Why this matters
If you are a founder, product manager, or first-time streaming CTO, "we'll add live later" is one of the most expensive sentences you can say without understanding what changes. Live is not a feature you bolt onto a VOD platform; it is a second pipeline with its own real-time transcoding, its own contribution path, and a failure mode — you cannot re-run a broadcast — that VOD never has. This article gives you the mental model to see which parts you genuinely build twice and which parts you build once and share. By the end you will be able to read a "live + VOD" proposal and tell whether the vendor is reusing the shared spine or quietly billing you for two platforms.
Two products that share a building
Start with the cleanest way to hold both ideas at once. VOD (video on demand) is content that already exists as a file — a movie, an episode, a recorded class — that a viewer can start at any time. Live is content that is happening now — a match, a concert, a webinar — that a viewer joins in progress. The difference sounds obvious, but it reaches all the way down into the engineering, because one pipeline gets to work ahead of time and the other has to keep up with reality.
Think of it as one building with two production lines. The VOD line is a print shop: a finished manuscript arrives, you typeset it carefully overnight, and you run as many copies as demand requires, whenever orders come in. The live line is a live television gallery: the show is happening in front of you, you have one pass to get it right, and the broadcast goes out as it is made. Same building, same loading dock, same delivery trucks — but the two lines have different machines at the front and different stakes when something jams.
Figure 1. Two pipelines, one platform. The front halves differ; the back half — package, protect, deliver, play, measure — is shared.
We will walk the VOD line first because it is the simpler of the two, then the live line, then the latency budget that makes live hard, then the shared back half that lets one platform serve both.
The VOD pipeline: encode once, store, serve
A VOD pipeline has the luxury of time. The source video — the high-quality master, called the mezzanine, the pristine copy you re-encode from and never show a viewer directly — arrives as a file and goes into object storage. Nothing is racing a clock. Because of that, every later step can be optimised for quality and cost rather than speed.
The transcoder builds the encoding ladder — the set of quality versions at different resolutions and bitrates that a player switches between as the network changes — and it can take its time. It can run per-title encoding, analysing each piece of content and tuning the ladder to it, because a film that will be watched a million times is worth a few extra minutes of compute to encode well. The transcode is a batch job: spin up machines, grind through the catalogue, spin them down. You pay for compute only while you encode, and you can run a thousand titles in parallel overnight.
Once encoded and packaged, the content sits on the origin and is served on demand.
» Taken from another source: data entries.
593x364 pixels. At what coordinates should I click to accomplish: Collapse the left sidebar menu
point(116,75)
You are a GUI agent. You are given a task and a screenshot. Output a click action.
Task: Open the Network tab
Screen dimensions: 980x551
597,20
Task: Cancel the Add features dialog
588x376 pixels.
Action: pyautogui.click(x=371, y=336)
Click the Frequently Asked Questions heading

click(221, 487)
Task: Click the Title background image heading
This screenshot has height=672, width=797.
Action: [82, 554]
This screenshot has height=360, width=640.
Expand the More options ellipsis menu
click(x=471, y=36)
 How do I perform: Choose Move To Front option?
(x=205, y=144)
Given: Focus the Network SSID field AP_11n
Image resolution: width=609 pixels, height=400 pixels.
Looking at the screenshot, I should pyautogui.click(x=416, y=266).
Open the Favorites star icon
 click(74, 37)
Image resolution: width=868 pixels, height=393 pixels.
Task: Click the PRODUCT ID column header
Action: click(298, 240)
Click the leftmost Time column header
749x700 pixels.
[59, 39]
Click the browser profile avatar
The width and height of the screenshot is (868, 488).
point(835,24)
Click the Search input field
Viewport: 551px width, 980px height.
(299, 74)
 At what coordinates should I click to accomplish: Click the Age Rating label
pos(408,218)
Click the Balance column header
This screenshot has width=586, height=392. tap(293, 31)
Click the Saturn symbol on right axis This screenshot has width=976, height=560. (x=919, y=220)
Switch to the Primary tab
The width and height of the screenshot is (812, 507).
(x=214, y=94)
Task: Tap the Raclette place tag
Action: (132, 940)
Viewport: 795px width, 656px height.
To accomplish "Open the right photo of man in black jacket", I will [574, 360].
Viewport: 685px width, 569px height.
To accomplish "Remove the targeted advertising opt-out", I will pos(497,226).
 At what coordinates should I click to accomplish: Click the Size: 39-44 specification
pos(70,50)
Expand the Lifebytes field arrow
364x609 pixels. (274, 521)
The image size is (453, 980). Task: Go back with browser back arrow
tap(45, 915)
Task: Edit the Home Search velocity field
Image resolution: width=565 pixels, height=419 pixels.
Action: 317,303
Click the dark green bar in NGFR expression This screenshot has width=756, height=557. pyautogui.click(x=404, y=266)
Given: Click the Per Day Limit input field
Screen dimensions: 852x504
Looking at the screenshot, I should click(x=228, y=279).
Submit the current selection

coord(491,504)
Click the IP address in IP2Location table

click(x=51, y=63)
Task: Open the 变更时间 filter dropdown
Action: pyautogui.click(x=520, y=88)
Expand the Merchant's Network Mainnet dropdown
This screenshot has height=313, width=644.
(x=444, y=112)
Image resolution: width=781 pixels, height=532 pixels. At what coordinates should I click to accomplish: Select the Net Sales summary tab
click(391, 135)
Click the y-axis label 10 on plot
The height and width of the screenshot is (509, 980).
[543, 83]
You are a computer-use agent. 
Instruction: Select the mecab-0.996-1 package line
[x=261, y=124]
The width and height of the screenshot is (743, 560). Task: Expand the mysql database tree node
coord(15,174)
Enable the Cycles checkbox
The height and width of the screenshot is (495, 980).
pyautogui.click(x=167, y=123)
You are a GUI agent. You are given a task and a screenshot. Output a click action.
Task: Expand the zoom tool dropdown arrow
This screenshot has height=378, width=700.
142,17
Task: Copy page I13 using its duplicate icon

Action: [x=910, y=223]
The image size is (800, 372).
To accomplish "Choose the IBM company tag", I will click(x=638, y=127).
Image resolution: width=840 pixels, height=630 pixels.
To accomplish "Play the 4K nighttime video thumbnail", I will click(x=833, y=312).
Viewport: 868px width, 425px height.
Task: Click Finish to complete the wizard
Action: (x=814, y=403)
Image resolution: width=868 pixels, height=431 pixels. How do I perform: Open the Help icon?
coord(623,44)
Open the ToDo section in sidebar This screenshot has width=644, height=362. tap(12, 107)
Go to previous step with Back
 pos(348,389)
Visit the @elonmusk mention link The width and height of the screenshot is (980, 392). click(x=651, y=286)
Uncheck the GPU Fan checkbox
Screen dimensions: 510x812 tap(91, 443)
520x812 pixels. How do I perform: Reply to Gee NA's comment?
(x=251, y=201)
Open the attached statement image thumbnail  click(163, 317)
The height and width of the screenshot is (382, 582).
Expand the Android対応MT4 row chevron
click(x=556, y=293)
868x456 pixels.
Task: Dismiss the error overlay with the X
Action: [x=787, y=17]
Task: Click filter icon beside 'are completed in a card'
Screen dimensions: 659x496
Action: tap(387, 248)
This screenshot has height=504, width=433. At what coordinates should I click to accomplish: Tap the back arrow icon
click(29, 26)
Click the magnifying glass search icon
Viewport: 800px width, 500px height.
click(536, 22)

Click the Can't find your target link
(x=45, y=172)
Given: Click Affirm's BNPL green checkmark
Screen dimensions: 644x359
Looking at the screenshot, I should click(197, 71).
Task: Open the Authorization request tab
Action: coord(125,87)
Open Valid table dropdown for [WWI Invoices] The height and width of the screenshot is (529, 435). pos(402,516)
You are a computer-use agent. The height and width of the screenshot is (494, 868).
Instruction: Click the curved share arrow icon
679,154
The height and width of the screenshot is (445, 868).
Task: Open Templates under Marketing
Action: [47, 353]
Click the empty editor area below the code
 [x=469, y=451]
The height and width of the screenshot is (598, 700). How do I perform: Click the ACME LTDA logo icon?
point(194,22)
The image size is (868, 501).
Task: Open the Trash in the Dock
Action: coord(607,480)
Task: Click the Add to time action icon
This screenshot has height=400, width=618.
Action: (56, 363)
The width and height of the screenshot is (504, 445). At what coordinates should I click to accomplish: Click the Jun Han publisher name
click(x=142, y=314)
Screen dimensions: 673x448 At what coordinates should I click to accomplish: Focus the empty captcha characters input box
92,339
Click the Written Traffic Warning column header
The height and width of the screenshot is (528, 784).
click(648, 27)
The same files answer a viewer in January and a viewer in December. This is why VOD delivery is so cache-friendly: a popular title is requested over and over, so the content delivery network's edge servers keep it close to viewers and rarely bother the origin. A high cache-hit ratio — the share of requests the edge serves from its own cache — is the norm for VOD, and a high cache-hit ratio is what keeps the delivery bill reasonable.
The defining property of VOD: encode once, store, serve many times. Time is on your side, quality is the priority, and the work is done before the first viewer arrives.
The live pipeline: encode in real time, no second chance
A live pipeline inverts every one of those luxuries. There is no file waiting in storage; there is a feed arriving right now, and the pipeline has to encode, package, and deliver it while it is still happening. Two properties define the live line, and both of them cost money and engineering.
First, the transcode runs in real time and never stops during the event. You cannot batch a live encode — the machines must be running and sized for the broadcast before it starts, and they stay hot for its full duration. Where VOD compute is elastic and pay-as-you-encode, live compute is an always-on fleet provisioned for the show. That changes the cost shape from "cheap per title, paid once" to "a running meter for the length of the event, sized for the peak."
Second, there is no second chance. A frame dropped on the way in is gone; a packaging error during a cup final cannot be fixed in post. This single fact drives a whole discipline of redundancy: backup contribution feeds, redundant encoders running in parallel, failover origins, and multi-CDN delivery so a single content-delivery-network brownout does not black out the event. VOD can tolerate a re-encode and a retry; live treats every component as something that must have a hot spare.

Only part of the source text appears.